Chapter 1:
Seven - Never Too Late
I don’t like who I am, or who I’ve become. Never did, and probably never will. That thought smothers my brain every single day at this God-forsaken hospital, and it continues to smother me as I sneak out of my room at around midnight. I find myself going through the busy hospital halls and onto the rooftop.
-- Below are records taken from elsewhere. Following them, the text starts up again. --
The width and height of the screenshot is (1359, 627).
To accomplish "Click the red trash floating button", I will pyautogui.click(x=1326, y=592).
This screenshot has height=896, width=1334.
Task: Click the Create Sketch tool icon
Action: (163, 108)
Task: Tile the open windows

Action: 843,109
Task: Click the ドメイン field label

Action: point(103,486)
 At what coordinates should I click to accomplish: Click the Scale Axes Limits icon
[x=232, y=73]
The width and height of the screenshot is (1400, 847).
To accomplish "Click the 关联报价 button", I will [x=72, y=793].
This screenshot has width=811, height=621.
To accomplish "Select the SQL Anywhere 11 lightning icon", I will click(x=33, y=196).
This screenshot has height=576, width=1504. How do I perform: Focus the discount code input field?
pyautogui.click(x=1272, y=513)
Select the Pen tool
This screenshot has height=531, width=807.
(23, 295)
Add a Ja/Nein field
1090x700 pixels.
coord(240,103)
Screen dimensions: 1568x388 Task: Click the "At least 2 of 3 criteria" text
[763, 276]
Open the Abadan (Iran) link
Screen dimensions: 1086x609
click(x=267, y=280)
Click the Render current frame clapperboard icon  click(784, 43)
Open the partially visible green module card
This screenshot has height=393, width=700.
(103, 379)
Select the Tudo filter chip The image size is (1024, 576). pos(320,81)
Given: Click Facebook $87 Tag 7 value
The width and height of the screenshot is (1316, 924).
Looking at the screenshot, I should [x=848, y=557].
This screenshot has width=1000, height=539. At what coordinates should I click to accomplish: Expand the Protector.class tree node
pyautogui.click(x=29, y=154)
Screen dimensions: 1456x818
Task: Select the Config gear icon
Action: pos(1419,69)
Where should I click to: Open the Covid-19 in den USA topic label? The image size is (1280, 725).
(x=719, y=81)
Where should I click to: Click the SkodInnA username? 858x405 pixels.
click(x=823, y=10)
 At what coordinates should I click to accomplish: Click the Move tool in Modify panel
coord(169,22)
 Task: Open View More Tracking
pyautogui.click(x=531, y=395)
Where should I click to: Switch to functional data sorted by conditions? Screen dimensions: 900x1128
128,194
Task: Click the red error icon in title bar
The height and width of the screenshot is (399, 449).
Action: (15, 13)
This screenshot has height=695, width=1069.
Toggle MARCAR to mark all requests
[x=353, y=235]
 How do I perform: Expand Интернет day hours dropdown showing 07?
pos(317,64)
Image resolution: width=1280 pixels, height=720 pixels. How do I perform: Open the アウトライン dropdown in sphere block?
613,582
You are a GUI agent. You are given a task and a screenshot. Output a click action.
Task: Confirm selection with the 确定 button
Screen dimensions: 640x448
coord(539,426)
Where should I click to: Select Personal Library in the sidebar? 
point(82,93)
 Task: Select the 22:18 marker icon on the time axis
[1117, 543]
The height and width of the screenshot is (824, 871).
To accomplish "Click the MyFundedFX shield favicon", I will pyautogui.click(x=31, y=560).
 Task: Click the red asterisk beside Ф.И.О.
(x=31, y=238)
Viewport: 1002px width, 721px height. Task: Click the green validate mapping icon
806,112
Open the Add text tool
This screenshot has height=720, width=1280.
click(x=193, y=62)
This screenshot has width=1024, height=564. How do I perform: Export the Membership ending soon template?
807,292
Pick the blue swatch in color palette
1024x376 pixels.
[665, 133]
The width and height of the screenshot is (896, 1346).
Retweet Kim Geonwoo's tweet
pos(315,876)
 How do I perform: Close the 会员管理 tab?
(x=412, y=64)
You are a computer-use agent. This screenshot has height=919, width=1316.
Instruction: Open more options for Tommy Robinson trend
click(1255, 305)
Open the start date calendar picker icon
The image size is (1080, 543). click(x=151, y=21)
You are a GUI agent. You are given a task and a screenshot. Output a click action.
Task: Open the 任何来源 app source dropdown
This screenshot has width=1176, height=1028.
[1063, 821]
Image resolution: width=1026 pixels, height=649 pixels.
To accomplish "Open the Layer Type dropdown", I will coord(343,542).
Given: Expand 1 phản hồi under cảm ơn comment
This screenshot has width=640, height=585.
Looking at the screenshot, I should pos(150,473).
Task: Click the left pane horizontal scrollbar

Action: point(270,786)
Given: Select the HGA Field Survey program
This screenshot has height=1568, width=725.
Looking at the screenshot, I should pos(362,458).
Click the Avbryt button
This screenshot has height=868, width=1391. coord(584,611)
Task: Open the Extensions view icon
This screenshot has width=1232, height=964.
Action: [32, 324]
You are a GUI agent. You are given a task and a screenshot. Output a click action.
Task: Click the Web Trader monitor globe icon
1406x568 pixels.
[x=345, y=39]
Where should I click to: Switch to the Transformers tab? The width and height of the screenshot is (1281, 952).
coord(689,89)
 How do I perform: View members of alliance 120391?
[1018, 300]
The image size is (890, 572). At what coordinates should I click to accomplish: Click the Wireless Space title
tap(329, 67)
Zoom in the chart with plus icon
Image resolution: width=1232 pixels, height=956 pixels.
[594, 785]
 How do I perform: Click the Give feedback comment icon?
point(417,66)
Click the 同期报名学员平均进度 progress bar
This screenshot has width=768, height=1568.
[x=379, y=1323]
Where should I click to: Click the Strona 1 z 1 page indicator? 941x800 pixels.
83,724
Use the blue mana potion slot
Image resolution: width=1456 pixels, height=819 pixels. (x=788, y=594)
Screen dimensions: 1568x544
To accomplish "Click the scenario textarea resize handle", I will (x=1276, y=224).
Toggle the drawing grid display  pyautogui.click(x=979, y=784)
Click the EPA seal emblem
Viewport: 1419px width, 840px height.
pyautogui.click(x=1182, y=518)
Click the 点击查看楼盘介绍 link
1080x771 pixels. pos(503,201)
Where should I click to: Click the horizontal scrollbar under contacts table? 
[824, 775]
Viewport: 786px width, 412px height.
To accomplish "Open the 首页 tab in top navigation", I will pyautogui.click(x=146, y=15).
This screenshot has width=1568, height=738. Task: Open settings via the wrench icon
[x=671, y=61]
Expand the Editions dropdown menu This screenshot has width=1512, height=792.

The skies are painted a beautiful dark purple tonight and I feel the gentle breeze blowing on my hair as I sit near the ledge of the building. The excessive bright lights, candy canes, reindeer and other decorations scattered around the block reminds me that Christmas is near, and that the people outside are currently celebrating. That must be so nice. As the bright lights of the fairly distant city remind me of hope, the cold wind brushing against my skin reminds me why I'm here.
I am going to kill myself.
I used to frequent the hospital as a child for check-ups. By age nine, the doctors discovered that I have a weak heart and any form of strenuous activity could potentially be fatal. My medication cost my family a fortune and while I’m sure that they can afford it, keeping me locked up here must be such a huge burden for them.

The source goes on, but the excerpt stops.